● **TASK INSTRUCTIONS**
An exact, complete copy of the entries is what is needed.

**** GIVEN RECORDS

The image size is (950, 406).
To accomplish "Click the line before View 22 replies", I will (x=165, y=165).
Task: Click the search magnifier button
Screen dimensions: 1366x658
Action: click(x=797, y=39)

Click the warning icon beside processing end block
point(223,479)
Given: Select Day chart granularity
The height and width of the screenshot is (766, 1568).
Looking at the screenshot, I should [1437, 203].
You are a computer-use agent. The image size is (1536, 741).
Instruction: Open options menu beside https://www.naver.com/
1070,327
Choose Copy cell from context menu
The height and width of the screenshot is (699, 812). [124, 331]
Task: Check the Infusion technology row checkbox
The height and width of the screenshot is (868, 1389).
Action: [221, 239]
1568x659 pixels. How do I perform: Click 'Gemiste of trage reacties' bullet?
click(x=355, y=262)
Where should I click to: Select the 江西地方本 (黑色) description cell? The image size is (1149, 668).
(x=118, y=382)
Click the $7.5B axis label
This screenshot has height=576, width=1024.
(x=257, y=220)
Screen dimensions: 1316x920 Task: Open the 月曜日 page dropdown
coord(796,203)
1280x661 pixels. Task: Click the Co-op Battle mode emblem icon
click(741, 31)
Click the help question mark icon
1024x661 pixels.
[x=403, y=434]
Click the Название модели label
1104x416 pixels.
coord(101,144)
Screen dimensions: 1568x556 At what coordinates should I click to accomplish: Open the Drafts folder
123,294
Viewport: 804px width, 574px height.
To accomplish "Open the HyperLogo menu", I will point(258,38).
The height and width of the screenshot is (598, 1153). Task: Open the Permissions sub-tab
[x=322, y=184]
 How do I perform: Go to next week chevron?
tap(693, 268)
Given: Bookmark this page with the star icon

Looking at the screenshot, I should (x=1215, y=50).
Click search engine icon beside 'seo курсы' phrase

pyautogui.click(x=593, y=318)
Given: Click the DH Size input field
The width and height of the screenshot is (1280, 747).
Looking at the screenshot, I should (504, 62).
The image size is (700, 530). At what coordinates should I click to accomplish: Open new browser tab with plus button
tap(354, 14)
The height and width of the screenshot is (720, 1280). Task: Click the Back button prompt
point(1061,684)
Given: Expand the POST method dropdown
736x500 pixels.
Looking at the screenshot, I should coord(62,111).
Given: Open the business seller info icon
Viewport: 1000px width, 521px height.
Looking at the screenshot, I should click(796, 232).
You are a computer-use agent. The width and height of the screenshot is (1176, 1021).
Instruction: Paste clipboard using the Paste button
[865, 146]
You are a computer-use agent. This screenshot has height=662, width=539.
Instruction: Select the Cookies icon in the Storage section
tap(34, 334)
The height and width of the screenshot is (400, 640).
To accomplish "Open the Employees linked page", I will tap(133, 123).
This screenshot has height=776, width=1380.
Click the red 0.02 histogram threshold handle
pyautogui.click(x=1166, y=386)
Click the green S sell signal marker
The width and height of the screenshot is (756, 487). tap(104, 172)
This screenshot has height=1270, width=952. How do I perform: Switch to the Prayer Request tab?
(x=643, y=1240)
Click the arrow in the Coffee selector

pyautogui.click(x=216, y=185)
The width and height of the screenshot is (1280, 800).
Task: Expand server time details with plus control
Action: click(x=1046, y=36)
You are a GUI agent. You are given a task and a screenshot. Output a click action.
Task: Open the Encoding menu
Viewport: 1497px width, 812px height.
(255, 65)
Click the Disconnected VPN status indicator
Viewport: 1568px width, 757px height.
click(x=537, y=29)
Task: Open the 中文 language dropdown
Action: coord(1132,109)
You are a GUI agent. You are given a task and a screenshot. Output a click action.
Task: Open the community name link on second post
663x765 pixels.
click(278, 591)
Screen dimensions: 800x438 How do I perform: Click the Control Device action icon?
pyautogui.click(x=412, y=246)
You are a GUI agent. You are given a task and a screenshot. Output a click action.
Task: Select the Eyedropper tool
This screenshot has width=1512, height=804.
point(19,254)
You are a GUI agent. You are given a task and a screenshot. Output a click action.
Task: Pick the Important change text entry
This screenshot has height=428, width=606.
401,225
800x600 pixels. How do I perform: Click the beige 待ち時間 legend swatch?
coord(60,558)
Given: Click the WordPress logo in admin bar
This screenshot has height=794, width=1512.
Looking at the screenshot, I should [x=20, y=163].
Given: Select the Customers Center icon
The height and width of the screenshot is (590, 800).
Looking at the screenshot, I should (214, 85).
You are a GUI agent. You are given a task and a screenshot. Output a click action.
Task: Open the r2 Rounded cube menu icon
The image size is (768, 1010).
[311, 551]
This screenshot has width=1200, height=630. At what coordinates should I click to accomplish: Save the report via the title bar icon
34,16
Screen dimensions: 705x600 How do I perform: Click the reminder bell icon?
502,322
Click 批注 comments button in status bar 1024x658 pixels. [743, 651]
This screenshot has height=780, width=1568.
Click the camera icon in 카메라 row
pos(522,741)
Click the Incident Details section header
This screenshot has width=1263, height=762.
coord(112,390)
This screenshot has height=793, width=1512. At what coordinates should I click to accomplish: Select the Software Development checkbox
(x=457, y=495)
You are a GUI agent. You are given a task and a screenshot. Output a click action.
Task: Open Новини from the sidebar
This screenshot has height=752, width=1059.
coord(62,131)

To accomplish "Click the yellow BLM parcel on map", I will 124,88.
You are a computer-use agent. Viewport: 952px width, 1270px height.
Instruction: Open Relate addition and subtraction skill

********

● **WRITTEN ANSWER**
The image size is (950, 406).
To accomplish "Click the line before View 22 replies", I will (x=165, y=165).
Task: Click the search magnifier button
Screen dimensions: 1366x658
Action: click(x=797, y=39)

Click the warning icon beside processing end block
point(223,479)
Given: Select Day chart granularity
The height and width of the screenshot is (766, 1568).
Looking at the screenshot, I should [1437, 203].
You are a computer-use agent. The image size is (1536, 741).
Instruction: Open options menu beside https://www.naver.com/
1070,327
Choose Copy cell from context menu
The height and width of the screenshot is (699, 812). [124, 331]
Task: Check the Infusion technology row checkbox
The height and width of the screenshot is (868, 1389).
Action: [221, 239]
1568x659 pixels. How do I perform: Click 'Gemiste of trage reacties' bullet?
click(x=355, y=262)
Where should I click to: Select the 江西地方本 (黑色) description cell? The image size is (1149, 668).
(x=118, y=382)
Click the $7.5B axis label
This screenshot has height=576, width=1024.
(x=257, y=220)
Screen dimensions: 1316x920 Task: Open the 月曜日 page dropdown
coord(796,203)
1280x661 pixels. Task: Click the Co-op Battle mode emblem icon
click(741, 31)
Click the help question mark icon
1024x661 pixels.
[x=403, y=434]
Click the Название модели label
1104x416 pixels.
coord(101,144)
Screen dimensions: 1568x556 At what coordinates should I click to accomplish: Open the Drafts folder
123,294
Viewport: 804px width, 574px height.
To accomplish "Open the HyperLogo menu", I will point(258,38).
The height and width of the screenshot is (598, 1153). Task: Open the Permissions sub-tab
[x=322, y=184]
 How do I perform: Go to next week chevron?
tap(693, 268)
Given: Bookmark this page with the star icon

Looking at the screenshot, I should (x=1215, y=50).
Click search engine icon beside 'seo курсы' phrase

pyautogui.click(x=593, y=318)
Given: Click the DH Size input field
The width and height of the screenshot is (1280, 747).
Looking at the screenshot, I should (504, 62).
The image size is (700, 530). At what coordinates should I click to accomplish: Open new browser tab with plus button
tap(354, 14)
The height and width of the screenshot is (720, 1280). Task: Click the Back button prompt
point(1061,684)
Given: Expand the POST method dropdown
736x500 pixels.
Looking at the screenshot, I should coord(62,111).
Given: Open the business seller info icon
Viewport: 1000px width, 521px height.
Looking at the screenshot, I should click(796, 232).
You are a computer-use agent. The width and height of the screenshot is (1176, 1021).
Instruction: Paste clipboard using the Paste button
[865, 146]
You are a computer-use agent. This screenshot has height=662, width=539.
Instruction: Select the Cookies icon in the Storage section
tap(34, 334)
The height and width of the screenshot is (400, 640).
To accomplish "Open the Employees linked page", I will tap(133, 123).
This screenshot has height=776, width=1380.
Click the red 0.02 histogram threshold handle
pyautogui.click(x=1166, y=386)
Click the green S sell signal marker
The width and height of the screenshot is (756, 487). tap(104, 172)
This screenshot has height=1270, width=952. How do I perform: Switch to the Prayer Request tab?
(x=643, y=1240)
Click the arrow in the Coffee selector

pyautogui.click(x=216, y=185)
The width and height of the screenshot is (1280, 800).
Task: Expand server time details with plus control
Action: click(x=1046, y=36)
You are a GUI agent. You are given a task and a screenshot. Output a click action.
Task: Open the Encoding menu
Viewport: 1497px width, 812px height.
(255, 65)
Click the Disconnected VPN status indicator
Viewport: 1568px width, 757px height.
click(x=537, y=29)
Task: Open the 中文 language dropdown
Action: coord(1132,109)
You are a GUI agent. You are given a task and a screenshot. Output a click action.
Task: Open the community name link on second post
663x765 pixels.
click(278, 591)
Screen dimensions: 800x438 How do I perform: Click the Control Device action icon?
pyautogui.click(x=412, y=246)
You are a GUI agent. You are given a task and a screenshot. Output a click action.
Task: Select the Eyedropper tool
This screenshot has width=1512, height=804.
point(19,254)
You are a GUI agent. You are given a task and a screenshot. Output a click action.
Task: Pick the Important change text entry
This screenshot has height=428, width=606.
401,225
800x600 pixels. How do I perform: Click the beige 待ち時間 legend swatch?
coord(60,558)
Given: Click the WordPress logo in admin bar
This screenshot has height=794, width=1512.
Looking at the screenshot, I should [x=20, y=163].
Given: Select the Customers Center icon
The height and width of the screenshot is (590, 800).
Looking at the screenshot, I should (214, 85).
You are a GUI agent. You are given a task and a screenshot. Output a click action.
Task: Open the r2 Rounded cube menu icon
The image size is (768, 1010).
[311, 551]
This screenshot has width=1200, height=630. At what coordinates should I click to accomplish: Save the report via the title bar icon
34,16
Screen dimensions: 705x600 How do I perform: Click the reminder bell icon?
502,322
Click 批注 comments button in status bar 1024x658 pixels. [743, 651]
This screenshot has height=780, width=1568.
Click the camera icon in 카메라 row
pos(522,741)
Click the Incident Details section header
This screenshot has width=1263, height=762.
coord(112,390)
This screenshot has height=793, width=1512. At what coordinates should I click to accomplish: Select the Software Development checkbox
(x=457, y=495)
You are a GUI agent. You are given a task and a screenshot. Output a click action.
Task: Open Новини from the sidebar
This screenshot has height=752, width=1059.
coord(62,131)

To accomplish "Click the yellow BLM parcel on map", I will 124,88.
You are a computer-use agent. Viewport: 952px width, 1270px height.
Instruction: Open Relate addition and subtraction skill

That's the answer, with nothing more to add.